The next technical advancement associated with the DeepBlue 4.0 product range is the super multi-busbar (SMBB) layout with 16 busbars, which not only reduces the shading and resistive losses but also reduces the impact of the broken fingers and microcracks. High-density encapsulation involving small-spacing interconnection is yet another important attribute of the DeepBlue 4.0 series, which contributes to power improvement, product yield, and reliability, according to Yang.

System-level benefits

The product series comes with generic advantages of TOPCon modules such as lower power degradation, higher bifaciality, better temperature coefficient, and better low-light performance. DeepBlue has a 1st-year degradation of below 1% and linear annual degradation of less than 0.4%, which Yang attributes to a 1.8% additional electricity generation in the 30-year life span of the module. The low temperature coefficient of -0.29 %/°C would generate about 1.5% to 2% additional power even under very high-temperature operating conditions. Another point that adds up in terms of the energy yield is the high bifaciality of 80%, which is expected to translate into 0.8% to 1.2% additional power generation, according to Yang. However, the exact power yield gain is site-specific, depending on the latitude and ground albedo.

Yang also highlights the superior low-light response of its modules, especially at less than 600 W/m² irradiance levels. During early mornings or late evenings with around 400 W/m² irradiance, DeepBlue 4.0 Pro delivers about 0.2% gain in energy yield, claims Yang. The module series has also passed several in-house and 3^rd party reliability testing protocols, demonstrating higher resilience in varied and severe environmental conditions. This makes the modules suitable for diverse application scenarios, which is increasingly becoming a module designing criterion. Different applications require different characteristics, thus an optimized BOM. Yang explains with an example of installations at airports or highways, which might need anti-glare glass to reduce the light reflection.

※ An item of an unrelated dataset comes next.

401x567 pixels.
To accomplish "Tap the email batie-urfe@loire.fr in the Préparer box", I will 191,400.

The rectangular wafer-based modules, especially the 144-cell based JAM72D42/LB with 7.69% lower Voc compared to industry mainstream 182-78-cell module of the same dimensions, allow additional modules to be installed in a single string along with the reduced risk of hotspots in the system. Yang presented the company’s internal assessment taking the example of a 130 MW project in Northwest China in 1P tracking configuration. Its flagship 635 W bifacial JAM72D42/LB model, compared to 182n-72c-580 modules, can bring down BOS costs for this project by up to 5.48%, which translates into 1.52% lower LCOE. Similarly, it reduces the LCOE for a 6 MW C&I and a 20 kW rooftop project by up to 1.68% and 4.69%, respectively.